> _Provided passage_
◆ ◆ ◆ ◆ ◆ ◆ ◆
COOPERATIVE PHILOSOPHY Ph.D. PROGRAM

 

The University of North Texas The University of Texas at Arlington


STUDENT HANDBOOK

 

Revised

July 2007



Graduate students assume full responsibility for knowledge of all Toulouse School of Graduate Studies and University of North Texas rules, regulations, and deadlines published in the Graduate Catalog and of all departmental and program requirements concerning their degree programs.


These guidelines represent the policy of the Cooperative Philosophy Ph.D. Program. They define general established procedures, that are periodically amended. They may be varied on a case-by-case basis upon consultation with the Cooperative Program Graduate Advisor.


 

PROGRAM OBJECTIVES

 

APPLICATION AND ENROLLMENT

 

ADMISSION REQUIREMENTS

 

PROVISIONAL ADMISSION

 

DEGREE REQUIREMENTS

Special Requirements

Foreign Language Requirement

Comprehensive Examination Requirement

Dissertation Requirement

Curriculum

Course Distribution Requirement

Prescribed Elective Requirement

Note on Conference Courses

Free Elective Requirement

Dissertation Course

Courses

University of North Texas Courses

University of Texas at Arlington Courses

 

ADVISING

 

DISSERTATION ADVISORY COMMITTEE

 

DISSERTATION PROSPECTUS

 

FINAL ORAL EXAMINATION

 

FINANCIAL AID

 

THE DALLAS-FORT WORTH AREA



PROGRAM OBJECTIVES


The main educational objective of the Cooperative Philosophy Ph.D. Program is to train students in the logically rigorous and finely styled modes of thought and expression that characterize work in professional philosophy. Specifically, the program is intended to offer a broad-based doctoral training which allows students who are interested in continuing their graduate education in philosophy both flexibility in structuring their individual programs of study and also the opportunity to focus that training in areas of departmental strength — including environmental philosophy and ethics, the history of philosophy, and philosophy of religion.


The student completing the program will be prepared to teach and to do research in philosophy in colleges and universities. This training could also be appropriately put to use in related non-teaching professional environments — such as legal practice, the ministry, school administration, or state and federal science agencies — in which the student has been, is, or plans to be employed. In any case, the Ph.D. in philosophy will give students advanced mastery of the ultimate in transferable work skills, namely, the abilities to think clearly, to analyze a variety of subject matters, and to express themselves effectively.


APPLICATION AND ENROLLMENT


Students apply for admission to the cooperative Ph.D. program in philosophy through the Toulouse School of Graduate Studies at the degree granting institution, the University of North Texas (UNT). To apply for admission online, go to http://www.tsgs.unt.edu/admission_to_graduate_studies.htm.


Upon admission, the student is also able to cross-register for graduate courses at the University of Texas at Arlington (UTA) and to make use of the other academic resources available there. Students will enroll in courses at UTA as non-degree or special students.


Once accepted into the cooperative Ph.D. program in philosophy, students must apply as special students to the Graduate School at UTA; the application fee for students in the cooperative Ph.D. program in philosophy will be waived by UTA. For online access to the Graduate School at UTA, go to http://grad.uta.edu/.
◆ ◆ ◆ ◆ ◆ ◆ ◆
> _Element and text location data_
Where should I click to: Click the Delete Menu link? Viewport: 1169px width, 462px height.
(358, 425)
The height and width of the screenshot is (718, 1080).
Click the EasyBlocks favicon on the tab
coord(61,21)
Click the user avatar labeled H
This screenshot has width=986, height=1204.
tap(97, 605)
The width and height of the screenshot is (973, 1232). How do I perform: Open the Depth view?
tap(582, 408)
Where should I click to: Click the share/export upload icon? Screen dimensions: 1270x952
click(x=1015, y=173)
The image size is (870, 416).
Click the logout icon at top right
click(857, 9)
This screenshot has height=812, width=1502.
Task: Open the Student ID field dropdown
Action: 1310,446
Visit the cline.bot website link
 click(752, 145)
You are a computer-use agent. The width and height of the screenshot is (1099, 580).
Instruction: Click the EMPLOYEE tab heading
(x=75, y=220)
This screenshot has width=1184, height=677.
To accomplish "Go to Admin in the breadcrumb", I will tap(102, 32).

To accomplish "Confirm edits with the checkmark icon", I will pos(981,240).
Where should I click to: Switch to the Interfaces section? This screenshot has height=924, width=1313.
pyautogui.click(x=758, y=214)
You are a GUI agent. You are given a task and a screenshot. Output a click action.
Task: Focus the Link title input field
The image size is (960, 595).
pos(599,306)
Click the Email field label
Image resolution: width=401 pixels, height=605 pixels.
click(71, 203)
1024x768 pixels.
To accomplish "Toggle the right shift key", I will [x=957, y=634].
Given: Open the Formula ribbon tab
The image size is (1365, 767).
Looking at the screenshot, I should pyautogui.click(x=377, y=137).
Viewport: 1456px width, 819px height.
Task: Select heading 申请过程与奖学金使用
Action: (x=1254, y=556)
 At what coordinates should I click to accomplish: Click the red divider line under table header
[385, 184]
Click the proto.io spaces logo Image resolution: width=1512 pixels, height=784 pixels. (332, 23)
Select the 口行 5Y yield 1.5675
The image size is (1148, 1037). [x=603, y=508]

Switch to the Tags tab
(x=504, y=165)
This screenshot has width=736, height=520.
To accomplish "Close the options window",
◆ ◆ ◆ ◆ ◆ ◆ ◆
> _Exercise tasks_
a) List the related non-teaching professional environments that the philosophy program handbook names as places where the doctoral training could be put to use.
b) From the philosophy program handbook, quote the stretch from "Graduate students assume" through "their degree programs.".

> _Final answers_
a)
- Legal practice
- The ministry
- School administration
- State and federal science agencies

b)
Graduate students assume full responsibility for knowledge of all Toulouse School of Graduate Studies and University of North Texas rules, regulations, and deadlines published in the Graduate Catalog and of all departmental and program requirements concerning their degree programs.